Published online Feb 27, 2026. doi: 10.4240/wjgs.v18.i2.116957
Revised: December 12, 2025
Accepted: December 26, 2025
Published online: February 27, 2026
Processing time: 93 Days and 11.9 Hours
Hepatic haemangiomas are the most common benign liver lesions, often found on incidental imaging. Although often asymptomatic, they can lead to abdominal pain, bleeding and rarely rupture. Surgery is indicated in symptomatic cases or in case of complications. To evaluate current surgical management strategies for hepatic haemangiomas, focusing on recent advances in minimally invasive and robotic surgery, imaging, embolization, and perioperative care. It also explores the emerging role of artificial intelligence (AI) in preoperative planning, intraoperative guidance, and postoperative monitoring, and proposes evidence-based management algorithms reflecting current practice and future directions. This minireview synthesizes the recent literature on the surgical management of hepatic haemangiomas, with emphasis on advances in surgical strategies, perioperative protocols available to date, and postoperative care. The contemporary role of diagnostic imaging and AI in improving preoperative evaluation is also explored. Advances in minimally invasive techniques, improved intraoperative navigation and improved recovery protocols have significantly reduced surgical morbidity. The integration of AI has improved lesion characterization and sur
Core Tip: Hepatic haemangiomas are common benign liver lesions that typically require surgery only when symptomatic or complicated. Recent progress in minimally invasive and robotic techniques, enhanced intraoperative guidance, and optimized recovery pathways has significantly improved surgical safety and outcomes. Meanwhile, artificial intelligence is emerging as a valuable tool for precise lesion assessment and individualized surgical planning. Continued refinement of patient selection and standardized perioperative protocols will be key to maximizing treatment effectiveness.

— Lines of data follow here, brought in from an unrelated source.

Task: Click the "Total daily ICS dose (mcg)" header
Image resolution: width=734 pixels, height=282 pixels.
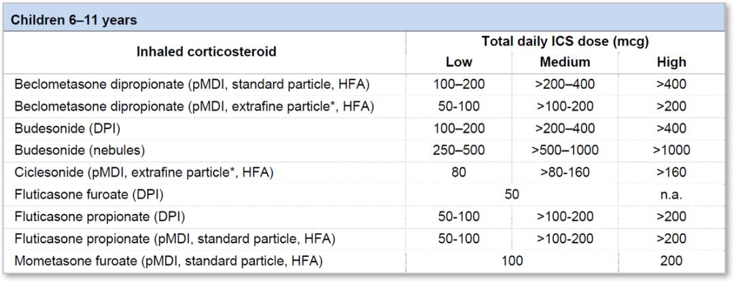Action: 566,41
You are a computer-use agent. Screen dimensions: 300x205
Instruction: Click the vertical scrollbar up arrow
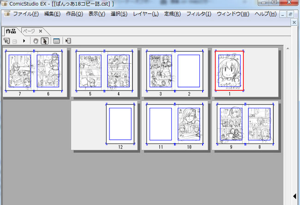click(x=288, y=48)
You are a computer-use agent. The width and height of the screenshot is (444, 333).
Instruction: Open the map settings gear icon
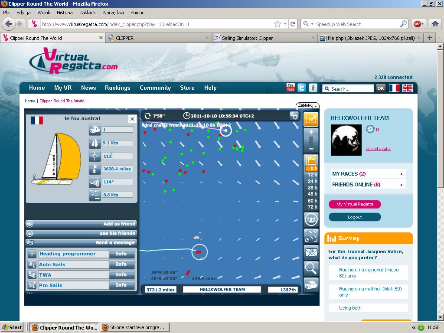point(294,116)
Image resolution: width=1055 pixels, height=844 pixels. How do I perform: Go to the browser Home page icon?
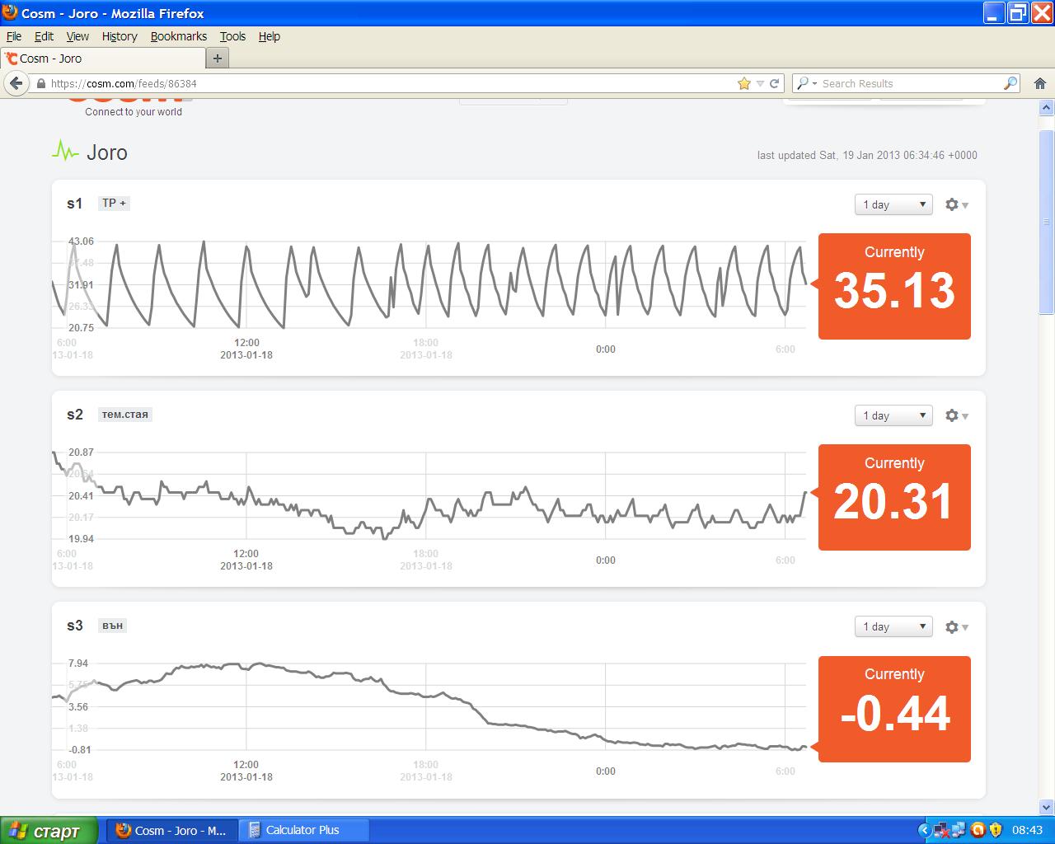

- Citation: Rozani S, Vougas V. Advancements in hepatic haemangioma surgery: An update-review of protocols, techniques, and postoperative outcomes. World J Gastrointest Surg 2026; 18(2): 116957
- URL: https://www.wjgnet.com/1948-9366/full/v18/i2/116957.htm
- DOI: https://dx.doi.org/10.4240/wjgs.v18.i2.116957
Hepatic haemangiomas are the most common benign liver lesions and are often found incidentally on imaging studies. The lesions are generally asymptomatic and so many patients are unaware of their status[1]. However, hepatic haemangiomas may present with abdominal pain, gastrointestinal bleeding or, in unusual cases, rupture. Treatment strategies for hepatic haemangiomas have evolved considerably in recent years, particularly with regard to surgical techniques, diagnostic methods and post-operative care[1,2]. This study provides a comprehensive review in this era of rapid technological advances, proposing algorithms for current surgical management.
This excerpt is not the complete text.